I saved my wages. By the time I finished high school, in three years of work at the store and yard, I earned enough money to pay half the costs of my freshman year of college. I was admitted to the University of New Hampshire--good fortune, because I was a B student and tested poorly on the SATs. I must have earned a decent reputation that gave others faith in me. I received a scholarship from a local club that paid for most of my first year tuition. When I left for University, after my last summer of work at the hardware store, it was not the end, but the beginning of the end, of my life of blue-collar labor. Summers in college, I worked variously, again without outstanding success, delivering milk on a summer seasonal route, providing tours at a local geological attraction, tending golf greens on a hotel resort golf course, and working as a waiter at a dinner club.
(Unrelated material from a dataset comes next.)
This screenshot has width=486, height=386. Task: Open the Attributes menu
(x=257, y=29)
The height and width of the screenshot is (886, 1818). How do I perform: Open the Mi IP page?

Once in graduate school, I began teaching and research and lived the secure professional middle class life my parents could never have dreamt.
Education did not leave the blue-collar life behind. I learned in manual work something that has stayed with me. My teenage life as a working laborer taught me how to build a life. The laboring jobs were, of course difficult and tiring, but also a metaphor of planning, constructing, and shaping my life with my own hands. My career as a professor merely filled up the blueprints that I had drawn earlier.